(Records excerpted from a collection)

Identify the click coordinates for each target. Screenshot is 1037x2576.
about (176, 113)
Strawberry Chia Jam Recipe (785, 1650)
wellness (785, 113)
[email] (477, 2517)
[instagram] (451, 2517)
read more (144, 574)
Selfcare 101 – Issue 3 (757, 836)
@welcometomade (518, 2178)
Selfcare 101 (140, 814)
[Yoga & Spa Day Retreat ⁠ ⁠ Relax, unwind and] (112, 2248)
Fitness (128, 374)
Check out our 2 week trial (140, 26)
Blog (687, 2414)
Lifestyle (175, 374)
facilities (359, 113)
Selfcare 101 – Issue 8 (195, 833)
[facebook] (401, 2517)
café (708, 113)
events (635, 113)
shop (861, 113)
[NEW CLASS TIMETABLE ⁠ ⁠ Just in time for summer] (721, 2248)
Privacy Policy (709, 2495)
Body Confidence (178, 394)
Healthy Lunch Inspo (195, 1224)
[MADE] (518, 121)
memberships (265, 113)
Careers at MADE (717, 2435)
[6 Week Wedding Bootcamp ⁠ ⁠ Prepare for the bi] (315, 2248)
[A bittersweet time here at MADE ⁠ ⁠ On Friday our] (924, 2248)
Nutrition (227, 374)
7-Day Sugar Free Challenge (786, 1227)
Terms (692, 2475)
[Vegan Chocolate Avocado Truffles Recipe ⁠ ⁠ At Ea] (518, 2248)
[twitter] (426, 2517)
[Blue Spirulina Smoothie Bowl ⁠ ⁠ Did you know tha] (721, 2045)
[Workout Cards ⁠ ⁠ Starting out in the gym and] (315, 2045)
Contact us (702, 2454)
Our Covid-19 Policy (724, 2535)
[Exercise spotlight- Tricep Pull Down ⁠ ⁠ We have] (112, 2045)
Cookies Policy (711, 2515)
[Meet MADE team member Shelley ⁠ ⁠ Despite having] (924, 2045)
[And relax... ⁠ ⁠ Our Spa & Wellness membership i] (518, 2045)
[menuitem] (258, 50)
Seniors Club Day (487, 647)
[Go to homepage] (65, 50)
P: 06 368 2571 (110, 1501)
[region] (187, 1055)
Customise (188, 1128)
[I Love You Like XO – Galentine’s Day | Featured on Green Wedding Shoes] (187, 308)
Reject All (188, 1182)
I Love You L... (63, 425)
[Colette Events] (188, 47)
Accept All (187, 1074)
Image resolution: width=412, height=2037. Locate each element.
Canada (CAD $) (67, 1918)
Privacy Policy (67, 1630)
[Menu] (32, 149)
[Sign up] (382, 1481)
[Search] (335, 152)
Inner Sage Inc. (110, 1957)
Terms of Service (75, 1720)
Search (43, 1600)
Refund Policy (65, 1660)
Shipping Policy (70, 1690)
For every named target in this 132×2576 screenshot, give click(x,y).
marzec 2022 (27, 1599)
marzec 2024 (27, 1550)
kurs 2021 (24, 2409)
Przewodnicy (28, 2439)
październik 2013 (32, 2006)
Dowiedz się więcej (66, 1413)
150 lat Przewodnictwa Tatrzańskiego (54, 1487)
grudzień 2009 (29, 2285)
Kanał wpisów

**What the task asks**
State the count of lines above containing the string "Recipe", and add nothing to it.

**Answer box**
2